# Written task:
Could you set down, word for word and without the pictures, the stretch of rows from the one containing "Task: Click the Traunstein label on the map" through the one containing "This screenshot has width=400, height=371."?

# Data to process:
----------------

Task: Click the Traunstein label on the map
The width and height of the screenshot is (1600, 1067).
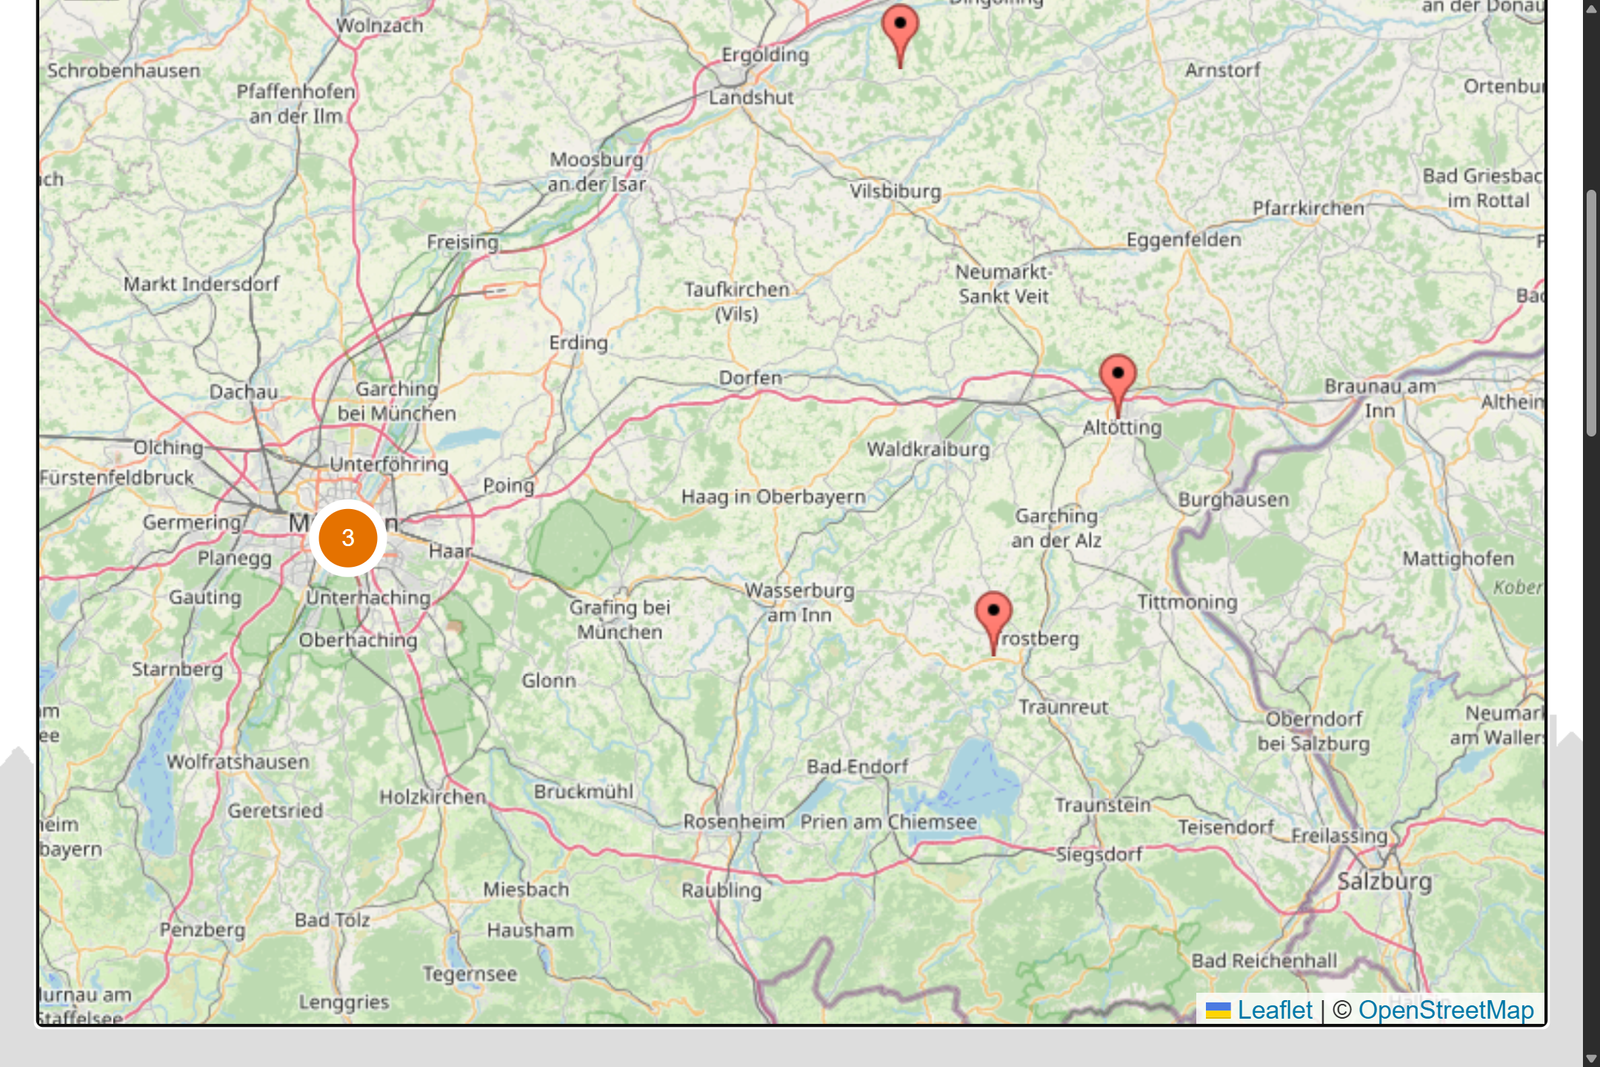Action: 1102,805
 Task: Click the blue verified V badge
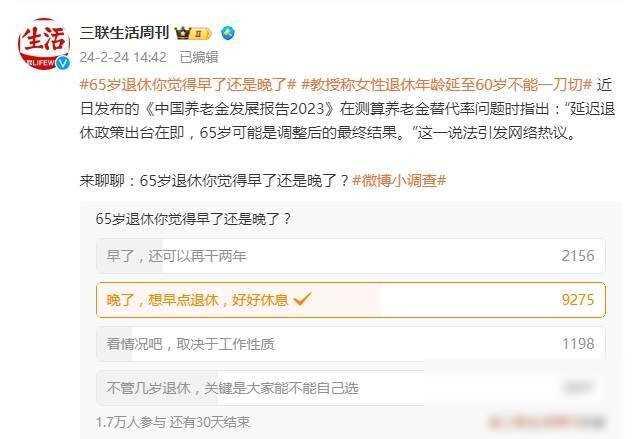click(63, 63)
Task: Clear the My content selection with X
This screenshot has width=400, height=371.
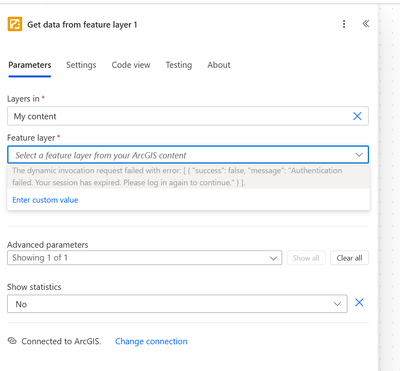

----------------

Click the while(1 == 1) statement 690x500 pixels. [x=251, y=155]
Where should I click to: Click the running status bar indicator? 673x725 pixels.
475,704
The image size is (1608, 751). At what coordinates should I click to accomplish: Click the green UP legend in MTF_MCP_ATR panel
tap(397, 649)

----------------

# Task output:
Task: Click the Traunstein label on the map
The width and height of the screenshot is (1600, 1067).
Action: 1102,805
 Task: Click the blue verified V badge
click(63, 63)
Task: Clear the My content selection with X
This screenshot has width=400, height=371.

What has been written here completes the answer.